The CRESC team put this "value" claim under the microscope.
They reveal that:
- Tax revenues from the finance sector in recent years are offset by the immediate cost of the bank bail-out. In the five years to 2006/7, the finance sector paid and collected £203 billion in taxes, but the direct and upfront cost of the UK bailout are £289 billion, probably rising to £1,183 billion (2010 figures). These figures ignore the huge economic and social effects of increasing poverty, unemployment and long term business failure.
- "In terms of job creation, the finance sector directly employs no more than 1 million workers (mainly in retail banking), and numbers do not increase in the boom years. In total the banking and support industries employ about 6% of the total UK workforce".
- "The business model of wholesale banking concentrates employment and wealth in a small corner of the UK, impoverishing other regions. In its present form, finance is a pro-cyclical activity with a limited job creating capacity and a proven ability to disrupt the economy at great cost to the taxpayer".
- (Investment) "Banking delivers little social value and instead operates "for itself". (Essentially this means that investment banks make a large proportion of their profits by creating financial instruments that they trade amongst themselves, whilst milking the retail arm which sells to ordinary people and provides feedstock for the investment banking transaction machine. These transactions are of no real social value but provide the wherewithal for huge bonuses).
- "The problem of the pre-2007 bubble was not that there was too much debt, but that too little credit was applied in the right places. The finance sector undermined sustainable growth by inflating asset price bubbles rather than underwriting any kind of productive investment".
To sum up....
The investment banks have soaked the average saver/citizen to provide funds for speculative transactions between bankers which have no social value but provide the basis for huge bonuses.
They create asset price bubbles that collapse and have to be bailed out by the taxpayer at enormous cost in terms of tax income but also through the misery and impoverishment of a large part of the populace.
They also cause widespread destruction of useful industry, including advanced technologies by circulating funds amongst themselves for speculation rather than useful investment. This completely destroys the original purposes of banking, which were to give savers a decent return and provide funds for the long term development of productive industry.
They have bullied and bribed senior politicians of both major parties into letting them continue with "business as usual" after the disastrous crash of 2008. Many politicians in turn have sought to justify their inertia and collusion by spreading narratives about the positive social and economic effects of banking and the consequences that might flow from displeasing investment bankers.

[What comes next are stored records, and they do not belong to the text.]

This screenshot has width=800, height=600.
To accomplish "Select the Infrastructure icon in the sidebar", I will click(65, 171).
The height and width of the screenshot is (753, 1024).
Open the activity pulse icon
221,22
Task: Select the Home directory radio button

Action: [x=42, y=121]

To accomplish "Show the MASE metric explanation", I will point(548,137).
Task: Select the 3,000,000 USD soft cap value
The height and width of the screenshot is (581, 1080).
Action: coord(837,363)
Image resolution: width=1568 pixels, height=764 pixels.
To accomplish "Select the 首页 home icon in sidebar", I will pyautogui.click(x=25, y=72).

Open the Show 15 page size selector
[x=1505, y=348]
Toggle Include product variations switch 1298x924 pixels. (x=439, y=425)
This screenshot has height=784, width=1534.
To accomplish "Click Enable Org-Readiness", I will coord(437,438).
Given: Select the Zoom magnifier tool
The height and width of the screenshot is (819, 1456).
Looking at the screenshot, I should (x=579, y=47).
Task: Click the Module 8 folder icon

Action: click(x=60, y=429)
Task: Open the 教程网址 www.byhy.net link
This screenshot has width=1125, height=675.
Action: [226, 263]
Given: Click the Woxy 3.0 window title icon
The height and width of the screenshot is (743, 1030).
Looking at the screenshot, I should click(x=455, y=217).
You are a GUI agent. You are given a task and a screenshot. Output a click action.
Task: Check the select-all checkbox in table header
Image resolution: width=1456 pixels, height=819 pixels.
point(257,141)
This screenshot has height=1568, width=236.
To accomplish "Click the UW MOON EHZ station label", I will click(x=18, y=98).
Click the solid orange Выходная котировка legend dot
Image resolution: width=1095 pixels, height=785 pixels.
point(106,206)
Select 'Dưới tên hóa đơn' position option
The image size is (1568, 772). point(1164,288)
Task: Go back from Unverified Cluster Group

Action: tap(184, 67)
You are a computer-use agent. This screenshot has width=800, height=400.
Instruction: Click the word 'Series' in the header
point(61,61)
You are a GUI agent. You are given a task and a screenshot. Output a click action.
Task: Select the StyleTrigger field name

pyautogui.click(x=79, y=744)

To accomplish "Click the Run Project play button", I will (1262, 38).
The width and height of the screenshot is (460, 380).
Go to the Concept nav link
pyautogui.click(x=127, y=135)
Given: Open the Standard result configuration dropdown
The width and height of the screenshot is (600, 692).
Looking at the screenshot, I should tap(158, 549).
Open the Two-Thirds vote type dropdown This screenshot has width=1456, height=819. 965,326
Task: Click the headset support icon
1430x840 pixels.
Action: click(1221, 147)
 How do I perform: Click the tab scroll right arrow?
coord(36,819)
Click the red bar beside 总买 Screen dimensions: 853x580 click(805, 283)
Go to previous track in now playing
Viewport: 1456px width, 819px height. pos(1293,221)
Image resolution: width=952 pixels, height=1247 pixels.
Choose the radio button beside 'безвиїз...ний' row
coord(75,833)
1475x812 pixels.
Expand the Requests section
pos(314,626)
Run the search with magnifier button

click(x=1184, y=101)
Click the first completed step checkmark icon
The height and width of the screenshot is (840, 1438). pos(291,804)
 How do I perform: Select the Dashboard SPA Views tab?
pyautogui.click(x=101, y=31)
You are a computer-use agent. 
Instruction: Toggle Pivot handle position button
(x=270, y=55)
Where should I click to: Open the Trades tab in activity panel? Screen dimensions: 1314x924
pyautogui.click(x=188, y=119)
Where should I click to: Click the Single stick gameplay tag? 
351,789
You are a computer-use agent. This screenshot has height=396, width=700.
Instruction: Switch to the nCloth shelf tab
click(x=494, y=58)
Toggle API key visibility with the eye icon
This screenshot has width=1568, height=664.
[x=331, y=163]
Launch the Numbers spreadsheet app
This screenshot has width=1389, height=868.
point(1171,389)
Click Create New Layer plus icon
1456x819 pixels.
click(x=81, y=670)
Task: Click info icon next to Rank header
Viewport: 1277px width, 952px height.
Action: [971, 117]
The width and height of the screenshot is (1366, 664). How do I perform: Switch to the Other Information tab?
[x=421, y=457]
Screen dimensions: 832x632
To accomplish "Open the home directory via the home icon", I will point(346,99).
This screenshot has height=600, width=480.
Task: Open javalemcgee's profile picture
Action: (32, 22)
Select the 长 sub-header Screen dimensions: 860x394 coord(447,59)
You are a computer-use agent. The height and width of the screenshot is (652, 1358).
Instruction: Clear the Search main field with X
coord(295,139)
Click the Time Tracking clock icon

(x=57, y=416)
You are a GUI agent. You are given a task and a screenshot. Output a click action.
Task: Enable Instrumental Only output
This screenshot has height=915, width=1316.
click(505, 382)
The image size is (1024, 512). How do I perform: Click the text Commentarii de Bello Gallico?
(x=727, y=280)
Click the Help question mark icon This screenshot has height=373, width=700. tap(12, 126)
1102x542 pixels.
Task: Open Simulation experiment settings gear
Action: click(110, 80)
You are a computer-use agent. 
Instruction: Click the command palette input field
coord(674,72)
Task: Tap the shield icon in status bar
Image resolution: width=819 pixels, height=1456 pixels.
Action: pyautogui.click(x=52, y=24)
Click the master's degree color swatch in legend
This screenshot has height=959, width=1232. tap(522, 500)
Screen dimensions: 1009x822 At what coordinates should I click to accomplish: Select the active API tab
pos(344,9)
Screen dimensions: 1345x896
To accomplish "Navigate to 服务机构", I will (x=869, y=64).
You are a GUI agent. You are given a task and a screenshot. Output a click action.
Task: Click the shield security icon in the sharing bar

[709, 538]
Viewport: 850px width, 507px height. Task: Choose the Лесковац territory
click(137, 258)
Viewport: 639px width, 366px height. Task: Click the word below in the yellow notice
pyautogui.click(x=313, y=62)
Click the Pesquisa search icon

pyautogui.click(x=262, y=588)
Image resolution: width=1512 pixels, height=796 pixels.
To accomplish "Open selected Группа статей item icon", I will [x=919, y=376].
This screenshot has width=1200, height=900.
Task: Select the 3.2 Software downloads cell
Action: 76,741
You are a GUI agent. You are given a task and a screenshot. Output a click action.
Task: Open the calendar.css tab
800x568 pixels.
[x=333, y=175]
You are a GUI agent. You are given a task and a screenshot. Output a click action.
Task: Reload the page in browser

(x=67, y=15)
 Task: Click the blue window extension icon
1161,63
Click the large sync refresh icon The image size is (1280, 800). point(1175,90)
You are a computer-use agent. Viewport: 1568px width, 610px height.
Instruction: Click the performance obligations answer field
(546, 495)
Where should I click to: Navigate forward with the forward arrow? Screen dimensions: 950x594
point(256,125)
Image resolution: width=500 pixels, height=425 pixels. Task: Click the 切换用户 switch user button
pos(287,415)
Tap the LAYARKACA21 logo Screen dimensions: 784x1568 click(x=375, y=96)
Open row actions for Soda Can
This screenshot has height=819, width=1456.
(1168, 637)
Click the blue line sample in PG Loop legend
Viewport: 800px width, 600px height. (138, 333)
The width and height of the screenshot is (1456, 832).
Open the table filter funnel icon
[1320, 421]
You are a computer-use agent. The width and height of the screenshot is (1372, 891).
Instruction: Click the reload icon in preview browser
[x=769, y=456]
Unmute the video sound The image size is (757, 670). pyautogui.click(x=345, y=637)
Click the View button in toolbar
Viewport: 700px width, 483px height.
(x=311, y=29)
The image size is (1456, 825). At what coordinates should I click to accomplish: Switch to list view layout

Unless different forms of finance and investment are created, Britain is destined to become a relatively poor country, denuded of advanced technology and skilled occupations, uncompetitive in world markets, with a permanent balance of payments deficit. The country is already well down the slippery slope of international uncompetitiveness; continued pandering to the investment banks will cause the decline to accelerate.
The tragedy is that this decline is mainly the result of ignorance laced with greed on the part of political and financial establishments. Not so long ago deliberately seeking to undermine the wellbeing of a country from within would have been called "treason".
The material in this article is drawn mainly from a report by CRESC, but also excerpts from the BBC news website and the "Daily Telegraph", a right-leaning UK newspaper.
"An alternative report on UK banking reform
A public interest report from CRESC jointly authored by a working group of practitioners and academics based on the ESRC Centre for Research into Socio-cultural Change, University of Manchester".
"This report is dedicated to C. Wright Mills, who studied unaccountable elites and defended democracy".